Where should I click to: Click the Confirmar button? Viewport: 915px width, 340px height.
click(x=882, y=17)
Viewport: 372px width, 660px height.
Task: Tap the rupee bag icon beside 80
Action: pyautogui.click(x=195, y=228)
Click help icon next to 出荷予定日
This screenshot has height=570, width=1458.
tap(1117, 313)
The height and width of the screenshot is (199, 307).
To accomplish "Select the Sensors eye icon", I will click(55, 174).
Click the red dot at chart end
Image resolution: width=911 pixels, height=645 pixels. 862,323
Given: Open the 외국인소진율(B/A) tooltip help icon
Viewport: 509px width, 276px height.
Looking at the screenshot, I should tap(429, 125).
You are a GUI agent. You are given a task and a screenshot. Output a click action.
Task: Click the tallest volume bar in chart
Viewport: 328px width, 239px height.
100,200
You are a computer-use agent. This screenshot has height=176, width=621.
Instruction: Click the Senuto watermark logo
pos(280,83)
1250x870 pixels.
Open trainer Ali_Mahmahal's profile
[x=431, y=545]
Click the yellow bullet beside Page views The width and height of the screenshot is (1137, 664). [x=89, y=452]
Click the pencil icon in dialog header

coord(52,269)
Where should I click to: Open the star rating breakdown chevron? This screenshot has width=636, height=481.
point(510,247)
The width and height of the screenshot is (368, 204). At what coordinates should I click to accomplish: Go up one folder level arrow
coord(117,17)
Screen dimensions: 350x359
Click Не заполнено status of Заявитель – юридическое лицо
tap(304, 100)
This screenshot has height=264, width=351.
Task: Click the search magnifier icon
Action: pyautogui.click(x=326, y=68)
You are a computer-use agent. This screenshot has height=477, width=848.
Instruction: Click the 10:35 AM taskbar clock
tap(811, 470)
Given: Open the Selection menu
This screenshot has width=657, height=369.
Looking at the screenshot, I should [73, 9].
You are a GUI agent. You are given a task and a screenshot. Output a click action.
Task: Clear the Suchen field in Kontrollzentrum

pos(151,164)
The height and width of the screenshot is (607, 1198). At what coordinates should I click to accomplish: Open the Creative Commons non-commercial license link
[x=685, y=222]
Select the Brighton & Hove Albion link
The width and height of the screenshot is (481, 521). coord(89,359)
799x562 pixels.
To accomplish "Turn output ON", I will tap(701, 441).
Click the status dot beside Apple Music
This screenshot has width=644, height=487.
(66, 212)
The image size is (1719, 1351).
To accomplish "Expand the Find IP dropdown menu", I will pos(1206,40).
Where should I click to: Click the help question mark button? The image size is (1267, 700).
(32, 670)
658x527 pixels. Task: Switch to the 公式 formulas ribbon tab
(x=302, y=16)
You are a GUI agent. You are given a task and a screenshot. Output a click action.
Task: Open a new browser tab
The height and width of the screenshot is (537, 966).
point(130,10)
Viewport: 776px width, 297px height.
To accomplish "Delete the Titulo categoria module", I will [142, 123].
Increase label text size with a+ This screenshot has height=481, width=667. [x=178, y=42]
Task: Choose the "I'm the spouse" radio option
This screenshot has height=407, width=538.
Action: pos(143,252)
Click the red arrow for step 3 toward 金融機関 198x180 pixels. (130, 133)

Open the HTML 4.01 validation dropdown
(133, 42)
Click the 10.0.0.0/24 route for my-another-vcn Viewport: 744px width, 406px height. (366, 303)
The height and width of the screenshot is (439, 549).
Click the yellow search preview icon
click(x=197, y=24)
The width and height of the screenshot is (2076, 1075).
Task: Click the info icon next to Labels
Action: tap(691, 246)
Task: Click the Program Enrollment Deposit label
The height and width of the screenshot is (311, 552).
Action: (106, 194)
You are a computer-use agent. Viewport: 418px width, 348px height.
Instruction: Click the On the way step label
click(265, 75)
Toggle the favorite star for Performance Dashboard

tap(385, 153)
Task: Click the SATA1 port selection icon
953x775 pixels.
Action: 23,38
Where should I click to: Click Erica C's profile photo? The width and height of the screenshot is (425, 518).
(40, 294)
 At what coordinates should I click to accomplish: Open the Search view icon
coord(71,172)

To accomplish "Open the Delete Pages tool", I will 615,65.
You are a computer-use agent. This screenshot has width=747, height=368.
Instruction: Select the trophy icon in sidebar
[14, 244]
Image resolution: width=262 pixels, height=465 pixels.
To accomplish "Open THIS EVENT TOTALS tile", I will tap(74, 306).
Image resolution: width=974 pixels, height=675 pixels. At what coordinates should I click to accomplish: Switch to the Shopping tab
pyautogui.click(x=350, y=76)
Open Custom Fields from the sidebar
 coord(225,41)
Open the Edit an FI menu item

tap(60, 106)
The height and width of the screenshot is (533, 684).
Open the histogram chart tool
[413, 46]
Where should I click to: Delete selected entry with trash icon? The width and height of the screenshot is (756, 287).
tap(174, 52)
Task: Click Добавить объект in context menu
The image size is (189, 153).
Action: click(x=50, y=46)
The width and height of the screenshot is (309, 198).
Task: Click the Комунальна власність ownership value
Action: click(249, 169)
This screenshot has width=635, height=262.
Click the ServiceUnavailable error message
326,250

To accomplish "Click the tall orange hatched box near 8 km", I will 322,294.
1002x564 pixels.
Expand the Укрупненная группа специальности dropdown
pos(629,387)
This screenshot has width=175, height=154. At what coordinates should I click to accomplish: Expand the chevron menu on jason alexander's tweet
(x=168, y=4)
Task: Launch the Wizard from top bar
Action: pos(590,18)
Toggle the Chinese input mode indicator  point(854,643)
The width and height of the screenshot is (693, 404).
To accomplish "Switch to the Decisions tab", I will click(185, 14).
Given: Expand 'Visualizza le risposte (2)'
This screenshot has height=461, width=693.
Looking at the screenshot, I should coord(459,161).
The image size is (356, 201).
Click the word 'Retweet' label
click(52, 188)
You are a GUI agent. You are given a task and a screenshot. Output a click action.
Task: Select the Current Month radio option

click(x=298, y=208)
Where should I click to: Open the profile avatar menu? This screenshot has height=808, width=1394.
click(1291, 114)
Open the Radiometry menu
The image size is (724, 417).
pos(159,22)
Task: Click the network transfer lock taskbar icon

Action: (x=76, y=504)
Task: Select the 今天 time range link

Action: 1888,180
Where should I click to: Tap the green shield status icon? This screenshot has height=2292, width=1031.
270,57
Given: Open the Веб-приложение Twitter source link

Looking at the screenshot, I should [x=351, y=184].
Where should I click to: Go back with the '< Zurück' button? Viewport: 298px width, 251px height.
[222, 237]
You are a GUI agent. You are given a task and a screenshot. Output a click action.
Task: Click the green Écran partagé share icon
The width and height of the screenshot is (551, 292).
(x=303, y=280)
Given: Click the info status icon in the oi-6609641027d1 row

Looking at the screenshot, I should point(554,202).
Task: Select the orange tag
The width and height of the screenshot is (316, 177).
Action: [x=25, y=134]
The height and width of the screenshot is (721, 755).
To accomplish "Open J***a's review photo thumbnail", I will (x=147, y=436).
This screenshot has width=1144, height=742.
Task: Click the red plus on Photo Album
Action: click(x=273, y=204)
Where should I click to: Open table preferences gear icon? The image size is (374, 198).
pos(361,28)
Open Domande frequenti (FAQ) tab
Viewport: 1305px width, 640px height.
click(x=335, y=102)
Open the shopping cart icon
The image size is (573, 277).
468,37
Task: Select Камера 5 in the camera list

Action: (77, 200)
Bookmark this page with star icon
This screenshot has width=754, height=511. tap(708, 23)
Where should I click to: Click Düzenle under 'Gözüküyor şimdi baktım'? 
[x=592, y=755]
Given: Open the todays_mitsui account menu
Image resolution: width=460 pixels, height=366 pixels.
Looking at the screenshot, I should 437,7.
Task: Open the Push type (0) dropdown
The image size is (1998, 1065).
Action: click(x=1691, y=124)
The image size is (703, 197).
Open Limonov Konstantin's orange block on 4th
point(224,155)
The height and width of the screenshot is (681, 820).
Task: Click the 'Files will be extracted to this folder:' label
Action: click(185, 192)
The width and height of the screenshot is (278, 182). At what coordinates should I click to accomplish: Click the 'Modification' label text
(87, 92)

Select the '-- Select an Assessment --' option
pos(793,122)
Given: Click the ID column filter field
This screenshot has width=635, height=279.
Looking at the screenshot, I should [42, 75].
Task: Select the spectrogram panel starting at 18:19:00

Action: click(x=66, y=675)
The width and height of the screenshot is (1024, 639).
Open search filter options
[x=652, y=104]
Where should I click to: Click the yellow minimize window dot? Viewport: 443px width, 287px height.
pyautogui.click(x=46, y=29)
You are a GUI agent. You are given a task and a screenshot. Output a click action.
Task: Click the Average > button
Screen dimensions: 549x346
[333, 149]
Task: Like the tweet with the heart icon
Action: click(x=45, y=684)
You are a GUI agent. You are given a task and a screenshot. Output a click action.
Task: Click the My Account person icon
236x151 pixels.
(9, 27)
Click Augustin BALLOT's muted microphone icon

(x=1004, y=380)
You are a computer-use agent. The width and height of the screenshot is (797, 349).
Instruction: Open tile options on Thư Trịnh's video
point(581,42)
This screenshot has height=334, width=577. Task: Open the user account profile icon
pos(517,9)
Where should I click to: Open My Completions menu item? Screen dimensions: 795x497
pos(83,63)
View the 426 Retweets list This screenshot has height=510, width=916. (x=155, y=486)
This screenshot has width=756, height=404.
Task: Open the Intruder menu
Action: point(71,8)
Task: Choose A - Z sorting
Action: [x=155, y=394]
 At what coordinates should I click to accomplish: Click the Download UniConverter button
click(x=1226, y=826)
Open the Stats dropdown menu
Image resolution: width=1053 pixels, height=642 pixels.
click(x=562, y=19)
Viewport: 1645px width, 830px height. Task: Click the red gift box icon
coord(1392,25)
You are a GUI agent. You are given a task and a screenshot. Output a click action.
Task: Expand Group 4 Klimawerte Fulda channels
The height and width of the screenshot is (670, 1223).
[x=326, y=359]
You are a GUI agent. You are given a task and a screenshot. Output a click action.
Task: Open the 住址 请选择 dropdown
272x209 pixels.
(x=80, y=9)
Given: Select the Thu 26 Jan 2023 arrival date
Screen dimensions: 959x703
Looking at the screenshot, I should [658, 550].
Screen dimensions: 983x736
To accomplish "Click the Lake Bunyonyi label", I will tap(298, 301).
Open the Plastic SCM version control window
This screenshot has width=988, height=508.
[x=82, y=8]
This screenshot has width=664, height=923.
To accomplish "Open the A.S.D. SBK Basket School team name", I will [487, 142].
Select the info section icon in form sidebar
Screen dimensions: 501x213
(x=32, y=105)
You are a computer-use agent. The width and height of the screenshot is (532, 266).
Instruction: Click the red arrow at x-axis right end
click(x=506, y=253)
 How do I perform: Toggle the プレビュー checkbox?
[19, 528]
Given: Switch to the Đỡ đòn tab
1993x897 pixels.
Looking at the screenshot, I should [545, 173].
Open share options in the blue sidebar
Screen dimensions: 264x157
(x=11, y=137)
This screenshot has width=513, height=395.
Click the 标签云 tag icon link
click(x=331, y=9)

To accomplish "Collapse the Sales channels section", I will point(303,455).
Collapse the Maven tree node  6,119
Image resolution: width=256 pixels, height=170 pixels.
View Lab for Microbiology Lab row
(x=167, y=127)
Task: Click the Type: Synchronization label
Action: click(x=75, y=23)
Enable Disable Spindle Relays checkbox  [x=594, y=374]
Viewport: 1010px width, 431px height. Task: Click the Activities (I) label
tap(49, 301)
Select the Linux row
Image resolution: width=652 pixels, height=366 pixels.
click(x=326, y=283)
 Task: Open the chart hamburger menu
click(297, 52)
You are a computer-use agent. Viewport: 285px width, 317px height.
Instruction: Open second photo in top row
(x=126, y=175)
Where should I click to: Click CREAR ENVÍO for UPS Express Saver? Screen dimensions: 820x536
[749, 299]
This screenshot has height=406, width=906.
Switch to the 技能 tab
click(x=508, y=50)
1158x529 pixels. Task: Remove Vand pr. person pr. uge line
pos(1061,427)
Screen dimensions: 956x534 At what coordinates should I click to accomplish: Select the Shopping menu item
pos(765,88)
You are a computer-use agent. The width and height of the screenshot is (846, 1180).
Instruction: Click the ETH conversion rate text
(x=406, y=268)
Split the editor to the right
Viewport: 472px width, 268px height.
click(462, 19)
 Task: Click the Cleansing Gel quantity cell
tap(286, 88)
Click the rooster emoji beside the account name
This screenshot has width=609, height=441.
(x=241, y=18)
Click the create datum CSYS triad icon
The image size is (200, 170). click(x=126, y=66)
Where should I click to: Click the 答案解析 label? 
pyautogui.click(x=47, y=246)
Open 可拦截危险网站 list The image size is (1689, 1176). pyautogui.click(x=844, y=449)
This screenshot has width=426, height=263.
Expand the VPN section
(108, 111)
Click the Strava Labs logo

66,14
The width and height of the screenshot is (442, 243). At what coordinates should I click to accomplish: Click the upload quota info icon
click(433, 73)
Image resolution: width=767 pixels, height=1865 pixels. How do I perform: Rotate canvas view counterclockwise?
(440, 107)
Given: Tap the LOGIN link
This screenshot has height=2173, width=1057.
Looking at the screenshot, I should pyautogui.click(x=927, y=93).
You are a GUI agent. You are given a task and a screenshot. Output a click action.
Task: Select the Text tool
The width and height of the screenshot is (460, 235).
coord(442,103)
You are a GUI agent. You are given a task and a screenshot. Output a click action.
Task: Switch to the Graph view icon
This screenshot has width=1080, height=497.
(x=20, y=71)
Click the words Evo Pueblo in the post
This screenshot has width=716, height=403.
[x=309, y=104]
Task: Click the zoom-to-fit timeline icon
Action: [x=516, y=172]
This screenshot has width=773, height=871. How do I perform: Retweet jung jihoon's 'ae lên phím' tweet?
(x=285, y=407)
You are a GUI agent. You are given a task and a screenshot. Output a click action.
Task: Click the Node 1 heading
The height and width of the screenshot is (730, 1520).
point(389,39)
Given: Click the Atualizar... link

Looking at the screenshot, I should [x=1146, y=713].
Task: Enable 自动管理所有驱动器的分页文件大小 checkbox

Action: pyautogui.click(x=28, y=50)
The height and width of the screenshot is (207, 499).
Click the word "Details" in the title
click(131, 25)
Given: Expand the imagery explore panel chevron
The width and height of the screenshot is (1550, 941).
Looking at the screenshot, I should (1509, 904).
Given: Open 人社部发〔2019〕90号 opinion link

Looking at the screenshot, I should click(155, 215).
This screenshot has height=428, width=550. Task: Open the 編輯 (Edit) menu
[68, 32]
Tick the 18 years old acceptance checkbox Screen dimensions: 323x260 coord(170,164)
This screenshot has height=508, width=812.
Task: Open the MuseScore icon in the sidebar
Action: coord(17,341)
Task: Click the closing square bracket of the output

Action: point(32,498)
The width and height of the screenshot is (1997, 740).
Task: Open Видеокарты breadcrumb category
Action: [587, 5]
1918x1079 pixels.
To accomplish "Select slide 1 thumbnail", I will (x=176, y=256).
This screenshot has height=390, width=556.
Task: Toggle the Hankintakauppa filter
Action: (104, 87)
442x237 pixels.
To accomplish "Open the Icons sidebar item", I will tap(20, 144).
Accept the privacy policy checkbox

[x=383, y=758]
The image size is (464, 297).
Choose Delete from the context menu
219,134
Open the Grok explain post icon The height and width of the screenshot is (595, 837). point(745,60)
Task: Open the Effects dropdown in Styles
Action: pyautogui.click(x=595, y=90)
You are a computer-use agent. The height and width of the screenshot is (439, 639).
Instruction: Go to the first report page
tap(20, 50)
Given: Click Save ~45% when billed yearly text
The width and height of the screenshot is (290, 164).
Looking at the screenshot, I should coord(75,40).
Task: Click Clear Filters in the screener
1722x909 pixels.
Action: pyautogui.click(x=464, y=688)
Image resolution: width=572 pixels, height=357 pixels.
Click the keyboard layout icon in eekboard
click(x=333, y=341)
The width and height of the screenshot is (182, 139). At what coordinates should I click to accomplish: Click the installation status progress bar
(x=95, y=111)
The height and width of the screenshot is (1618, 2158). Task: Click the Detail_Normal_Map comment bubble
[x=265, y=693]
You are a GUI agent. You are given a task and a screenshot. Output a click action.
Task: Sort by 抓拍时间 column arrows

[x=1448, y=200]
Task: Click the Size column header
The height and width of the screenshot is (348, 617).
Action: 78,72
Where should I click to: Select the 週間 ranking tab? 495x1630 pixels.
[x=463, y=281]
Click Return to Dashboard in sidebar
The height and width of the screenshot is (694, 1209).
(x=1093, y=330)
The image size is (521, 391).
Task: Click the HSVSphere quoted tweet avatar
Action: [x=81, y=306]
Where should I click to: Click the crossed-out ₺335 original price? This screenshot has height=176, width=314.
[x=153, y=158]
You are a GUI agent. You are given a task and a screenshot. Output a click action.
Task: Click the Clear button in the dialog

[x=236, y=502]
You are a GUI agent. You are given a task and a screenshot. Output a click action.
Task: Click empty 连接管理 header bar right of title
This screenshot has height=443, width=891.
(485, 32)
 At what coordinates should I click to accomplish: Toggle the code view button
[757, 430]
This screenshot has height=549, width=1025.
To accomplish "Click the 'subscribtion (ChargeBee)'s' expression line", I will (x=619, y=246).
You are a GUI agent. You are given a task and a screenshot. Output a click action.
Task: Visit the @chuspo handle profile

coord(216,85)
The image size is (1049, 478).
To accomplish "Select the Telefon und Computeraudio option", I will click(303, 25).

--*--

» Written task:
Update the stretch of data from the line containing "View the 426" through the line containing "Looking at the screenshot, I should [658, 550]." by changing "GUI agent" to "interface agent", and leave everything else in those lines untouched.

» Complete answer:
View the 426 Retweets list This screenshot has height=510, width=916. (x=155, y=486)
This screenshot has width=756, height=404.
Task: Open the Intruder menu
Action: point(71,8)
Task: Choose A - Z sorting
Action: [x=155, y=394]
 At what coordinates should I click to accomplish: Click the Download UniConverter button
click(x=1226, y=826)
Open the Stats dropdown menu
Image resolution: width=1053 pixels, height=642 pixels.
click(x=562, y=19)
Viewport: 1645px width, 830px height. Task: Click the red gift box icon
coord(1392,25)
You are a interface agent. You are given a task and a screenshot. Output a click action.
Task: Expand Group 4 Klimawerte Fulda channels
The height and width of the screenshot is (670, 1223).
[x=326, y=359]
You are a interface agent. You are given a task and a screenshot. Output a click action.
Task: Open the 住址 请选择 dropdown
272x209 pixels.
(x=80, y=9)
Given: Select the Thu 26 Jan 2023 arrival date
Screen dimensions: 959x703
Looking at the screenshot, I should [658, 550].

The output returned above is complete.